Doman64Author Commented:
To Frabble:

This is how it was supposed to be at first, unfortunately in the country side here in Canada a lot of people uses wireless broadband to have access to high speed internet. There is no house between SITE A and B but there is some between A and C and usually the antennas that are used are between 900MHZ to 2.4GHZ, so the area between site A and C is very prone to interference and the neighbors wont be happy :(

I have thought about a 5GHZ antenna but they do seem to have range problems, but I will look into that.

Thanks for your answer,
Dominic
rfc1180Commented:
>-Sites A and B are about 300feet from each other. Site A and C are roughly 2000feet from each other.

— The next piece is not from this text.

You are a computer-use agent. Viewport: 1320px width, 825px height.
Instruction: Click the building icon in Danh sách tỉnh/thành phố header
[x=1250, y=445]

Interesting; knowing this information now, you could utilize wireless Point to Point bridges such as frabble indicated:

http://www.ubnt.com/nanobridge

You could have 3 links in a point to point configuration creating a ring topology that will meet your requirements. This will also add redundancy in your layer 2 infrastructure. The nanobridge devices get you 150Mbps assuming line of site between all sites; at 150 dollars a link, this is very cost affective. If this design is considered, you have to also factor in design costs of a designing a point to point network. There are several ways to accomplish the same concepts of wireless bridging; point to multipoint or point to point.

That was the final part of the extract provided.